Return only what runs from the line containing "Task: Click the page number input field" through the last line of the entries below, exactly, omitting pictures.

• _Data for review_
#####
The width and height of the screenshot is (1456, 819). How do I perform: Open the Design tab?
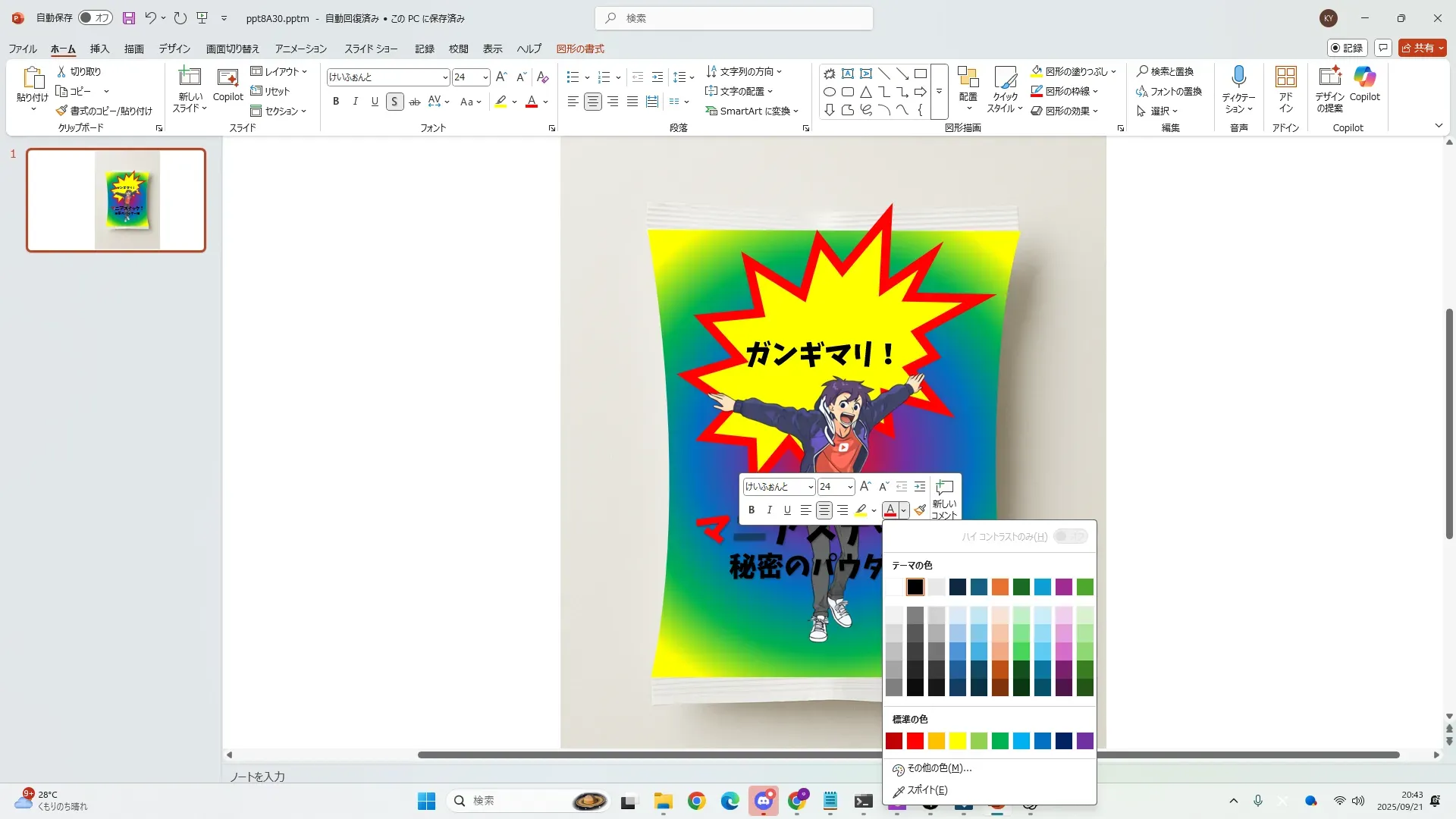point(174,49)
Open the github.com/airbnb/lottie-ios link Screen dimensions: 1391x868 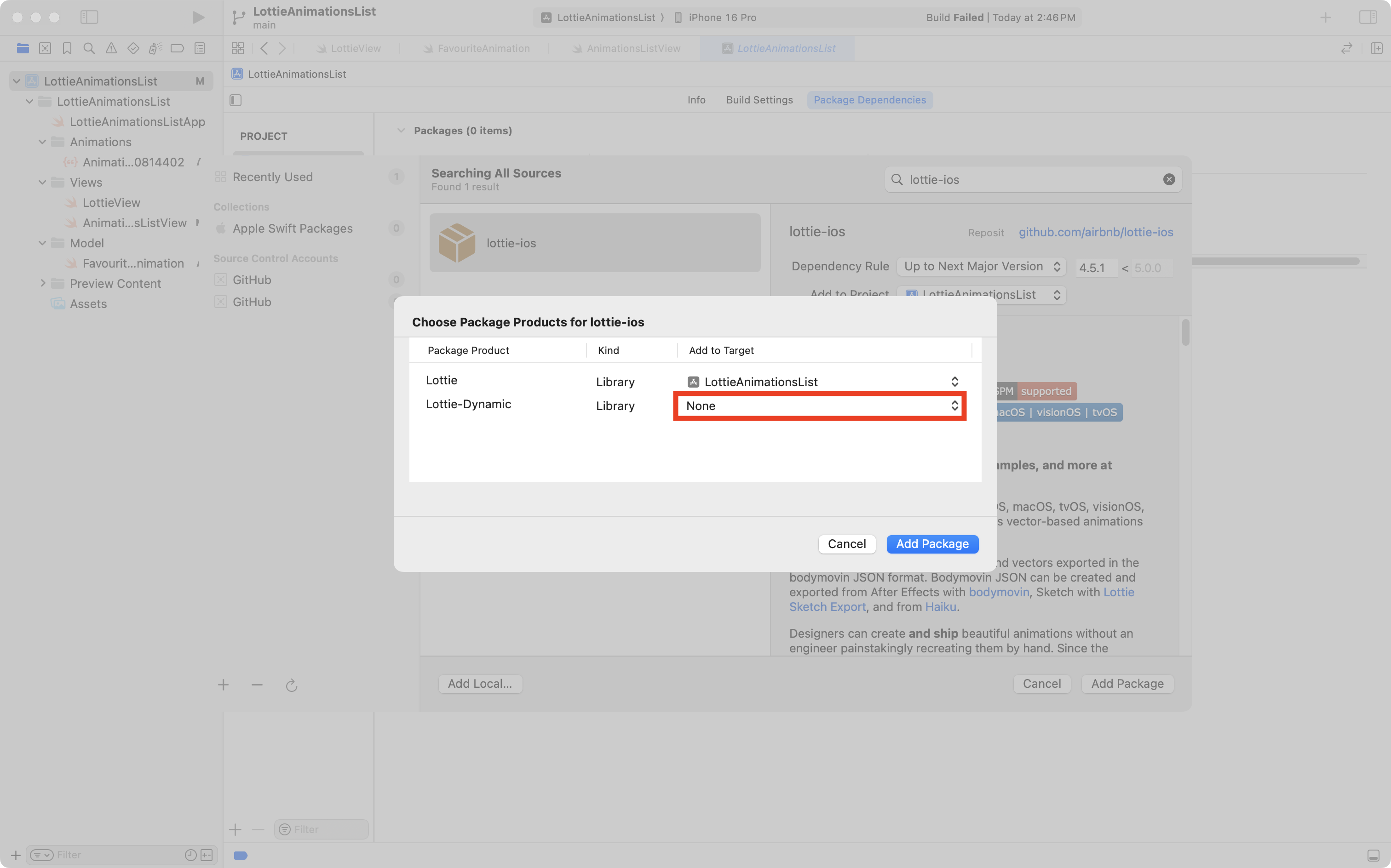(x=1095, y=232)
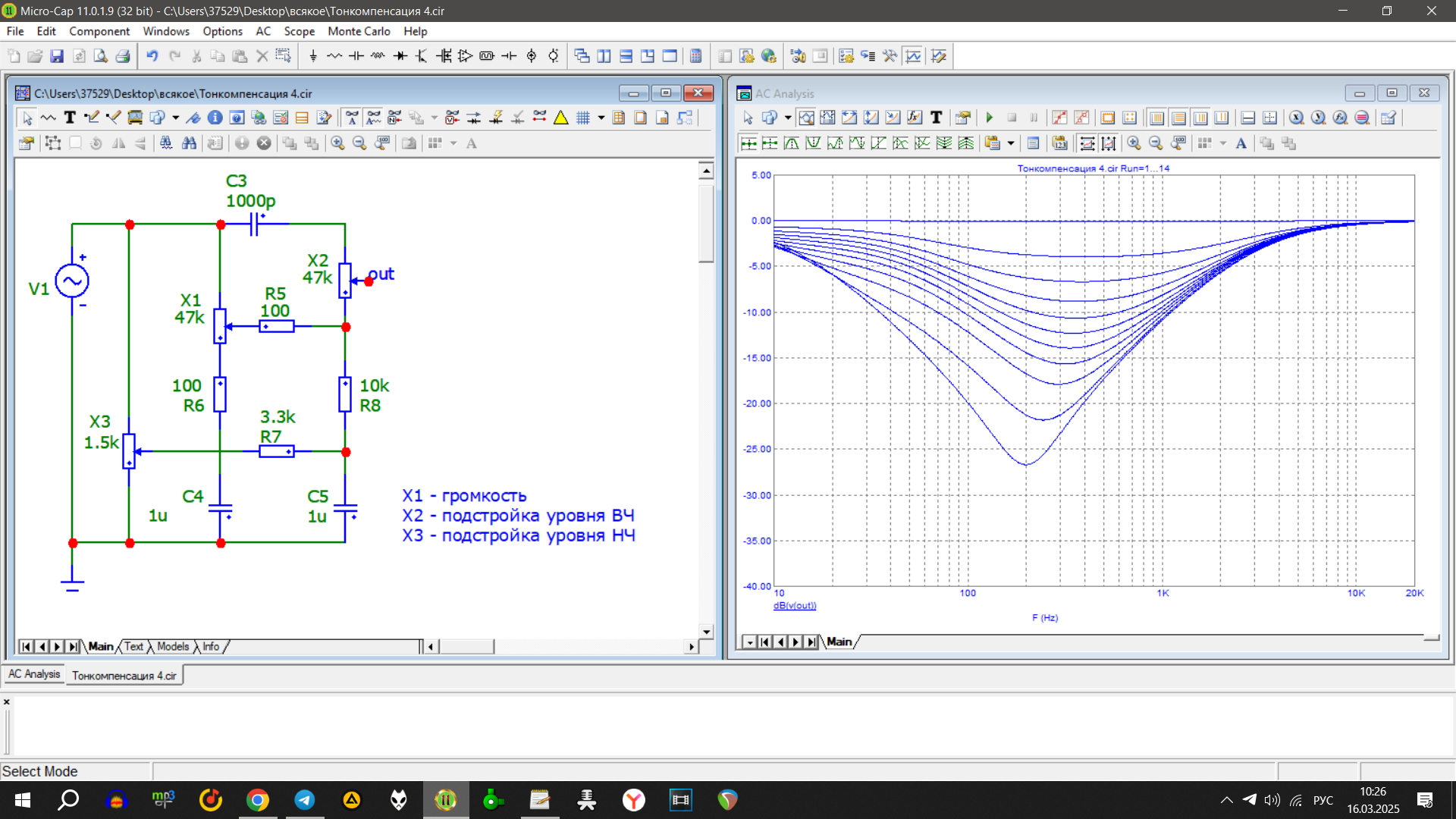Click the Text mode tool in schematic

(x=70, y=118)
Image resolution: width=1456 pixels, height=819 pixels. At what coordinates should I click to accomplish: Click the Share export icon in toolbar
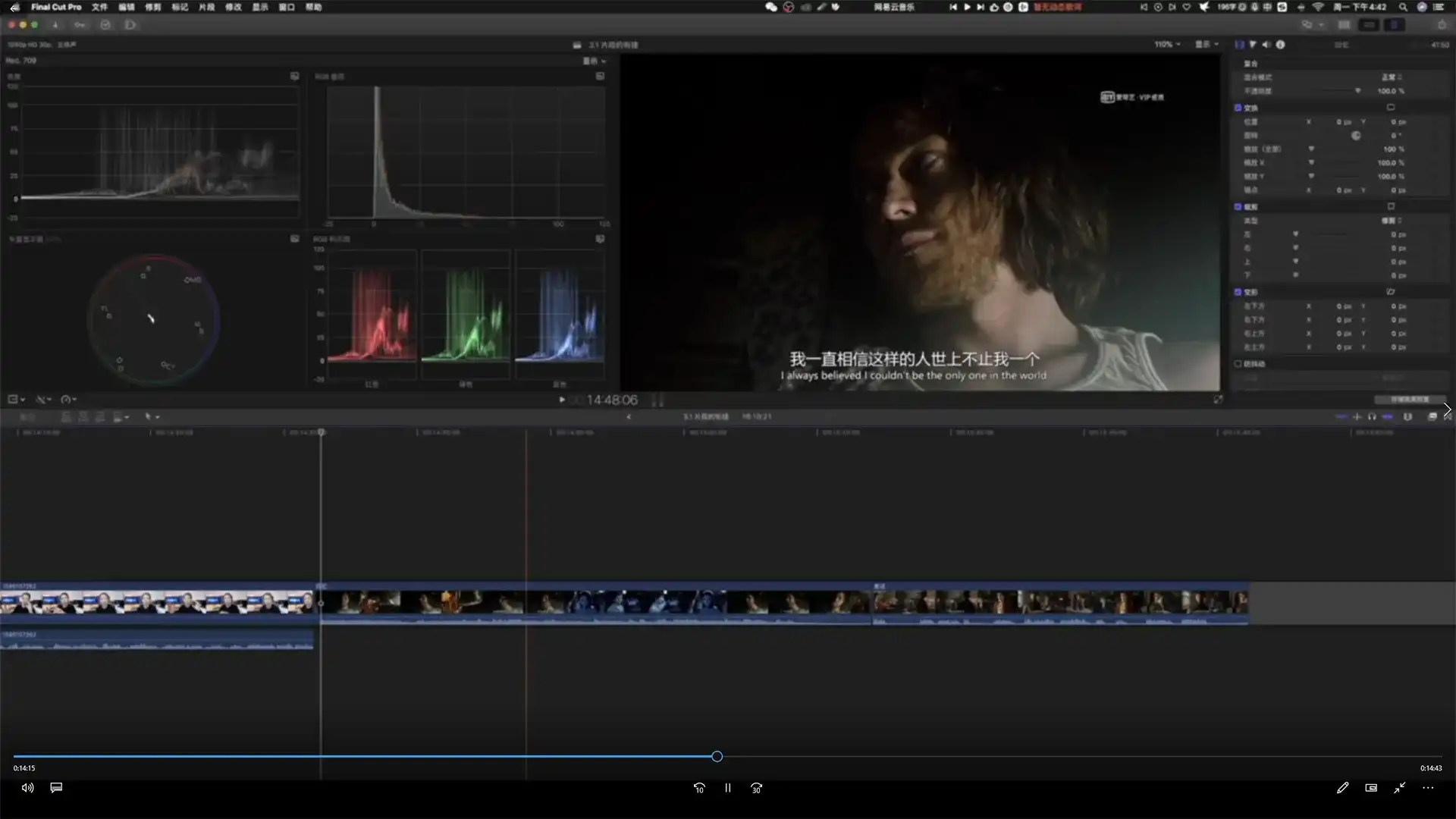click(x=1442, y=25)
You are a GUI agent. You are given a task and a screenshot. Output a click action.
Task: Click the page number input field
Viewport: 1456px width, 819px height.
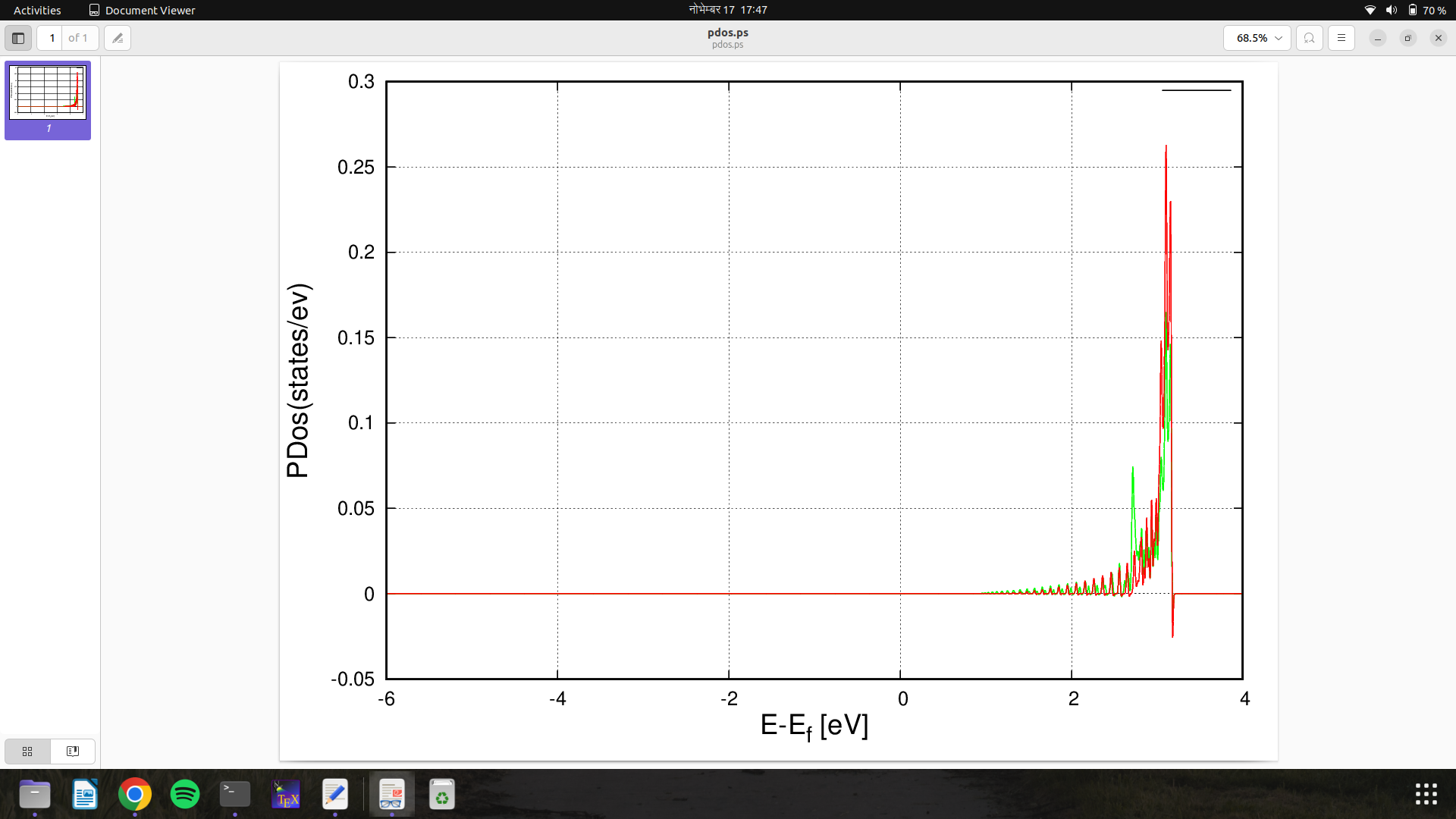(52, 38)
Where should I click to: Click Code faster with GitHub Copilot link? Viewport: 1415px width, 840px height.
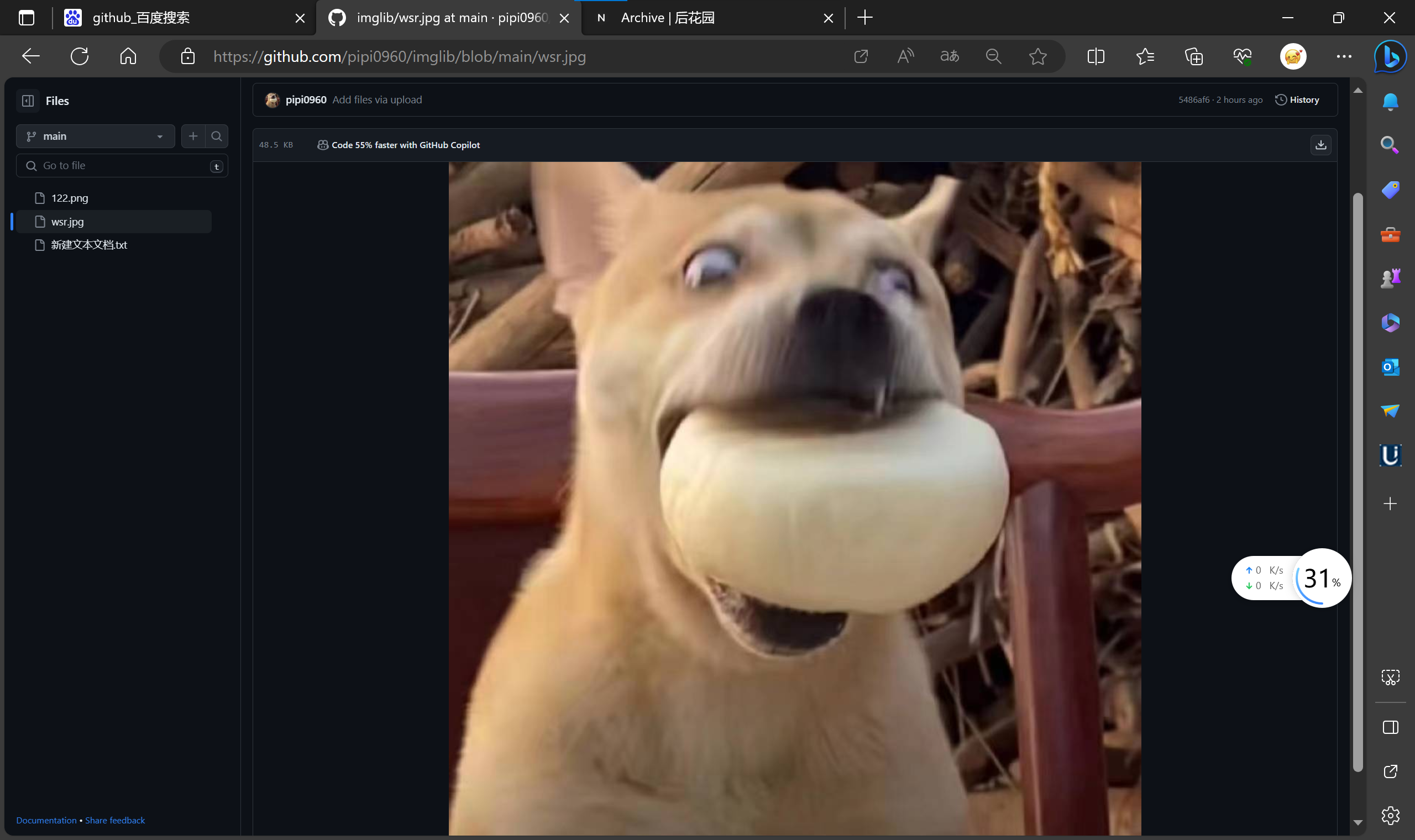pos(405,145)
#####
• _Exercise output_
Task: Click the page number input field
Viewport: 1456px width, 819px height.
(52, 38)
Where should I click to: Click Code faster with GitHub Copilot link? Viewport: 1415px width, 840px height.
pos(405,145)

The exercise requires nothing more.